The people on that Twitter thread certainly sound like the children of Thatcher - if you don't believe there's any such thing as 'society', how could you ever accept the principle of collective responsibility in a pandemic?
I agree partially but theres a rose-tinted aspect to that picture I suspect.
Missing from that picture was the historic view of 'broken Britain' and the failures and absurdities of authorities and institutions that was already well-established here over many decades. The absurdities and the cynicism they fostered were very well represented in mass entertainment of the time, due to entire generations of writers, directors and actors who had seen institutional absurdities and the ineptitude of the ruling classes via service in the war or national service after the war.
The 'post-war consensus' had also been creaking for a long time before Thatcherism and neo-liberalism moved to take advantage of the situation and strip away various hard-won gains of the past.
Divisions in society were rather obvious back then too. Some genuine redistribution of wealth had been achieved via means such as impressively high taxation of the rich, but in various respects the rot had set in.
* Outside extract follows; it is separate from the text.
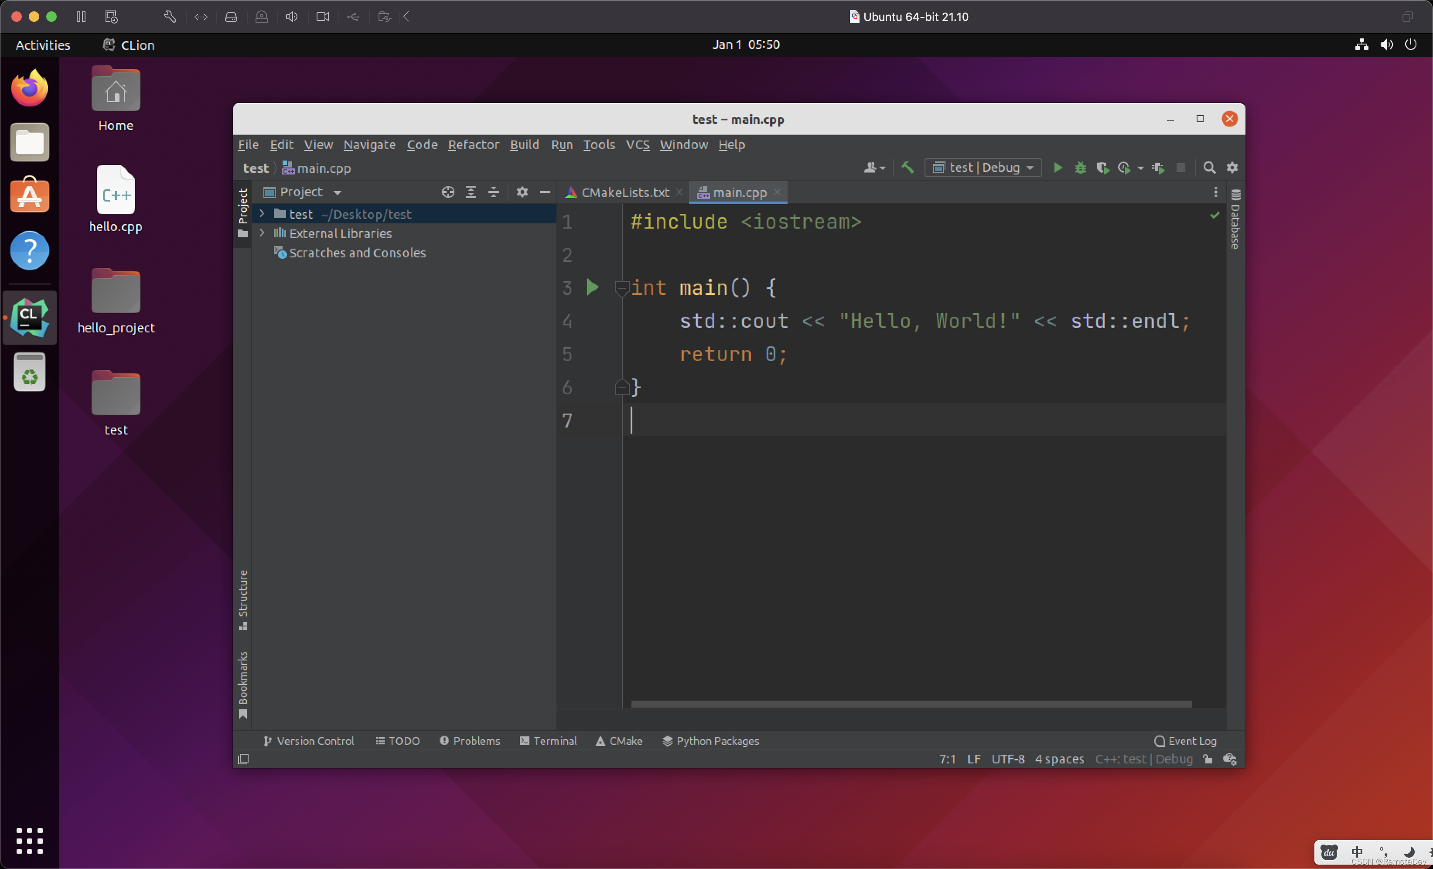Open the Refactor menu
This screenshot has height=869, width=1433.
click(473, 145)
Industrial relations is an obvious example. On the one hand the chances of collective action, strikes etc being used to force a halt to normal life if the government refused to do a proper lockdown were higher. But that would depend on where the pandemic and its consequences ended up on workers list of priorities.
But in terms of the spread opportunities for the virus, I do shudder when considering the sheer number of mass-employment businesses, the factories etc that often resembled towns of their own. So much opportunity for massive outbreaks! So many fewer jobs that could have been done from home. Much more manufacturing, a much smaller service sector.
Think about how many small pubs and working mens clubs etc there were back then too, and how often some frequented them. And seasonal influenza vaccines on a massive scale were not normalised back then in the way they are today, although some other forms of vaccination were common. But its not like vaccine scares are a purely modern phenomenon either, eg there was a UK whooping cough vaccine scare which I believe was from the 1970s. Its probably the reason we ended up with the 1979 Vaccine Damage Payments Act.
I will take the somewhat cynical and chaotic modern information, communication & trust picture over an era of limited information distribution and greater deference any day of the week. I dont have too much nostalgia for an age of supposed greater collectivism when much of that collectivism was channeled into a narrow monolith that was easy to misdirect.